### EXERCISE DESCRIPTION
Among the entries below, retype exactly the lines starting with the one with "Screen dimensions: 702x362" and going on through the one with "Remove Южный федеральный округ region tag", but not the pictures.

### DATA FOR ANALYSIS
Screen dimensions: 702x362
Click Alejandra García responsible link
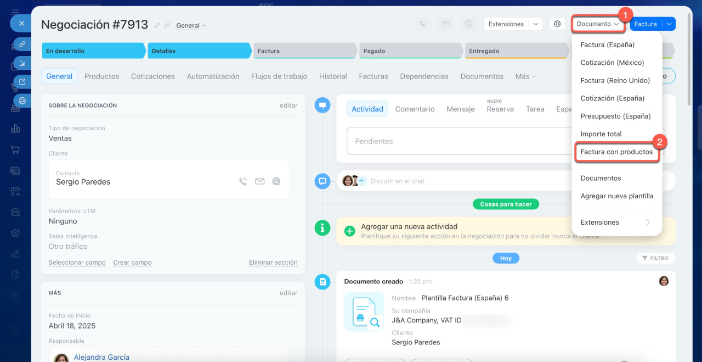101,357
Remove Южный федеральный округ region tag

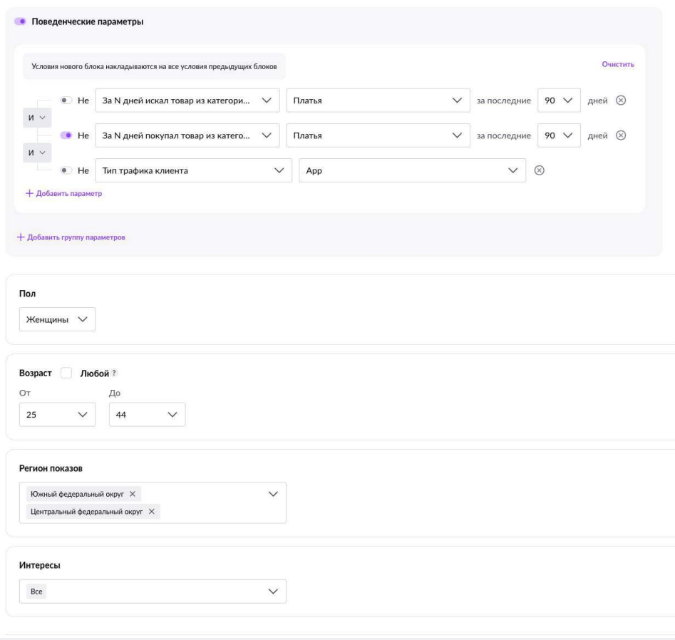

--

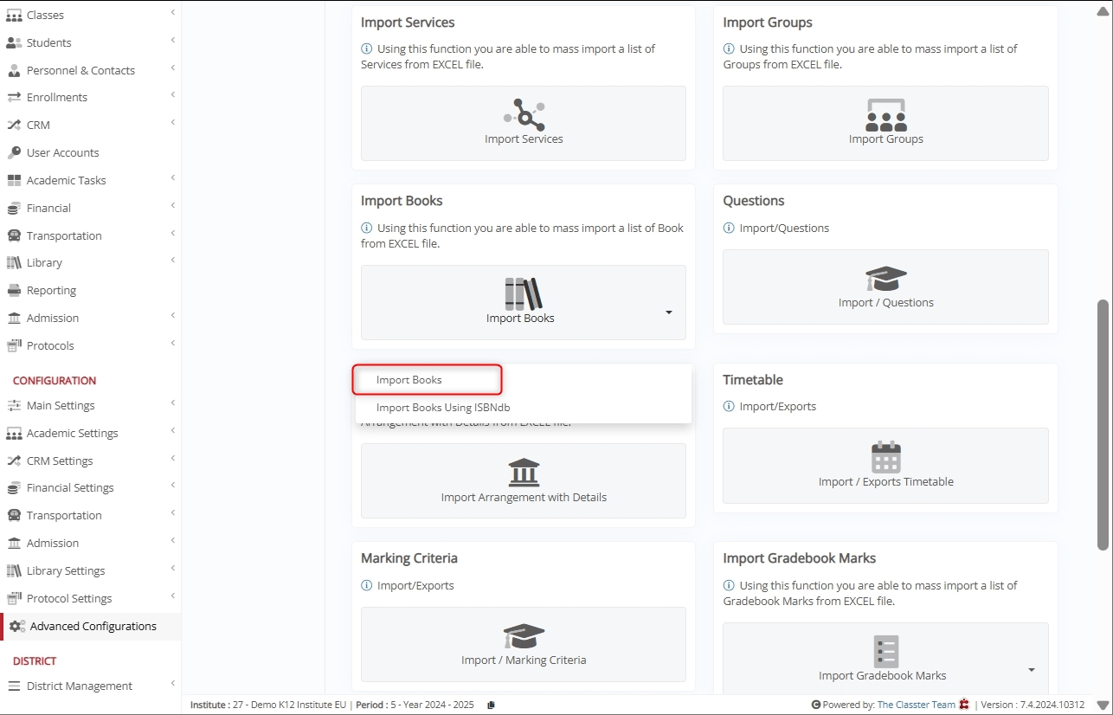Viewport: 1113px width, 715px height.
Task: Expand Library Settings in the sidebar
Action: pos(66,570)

### RESULT FOR THIS EXERCISE
Screen dimensions: 702x362
Click Alejandra García responsible link
101,357
Remove Южный федеральный округ region tag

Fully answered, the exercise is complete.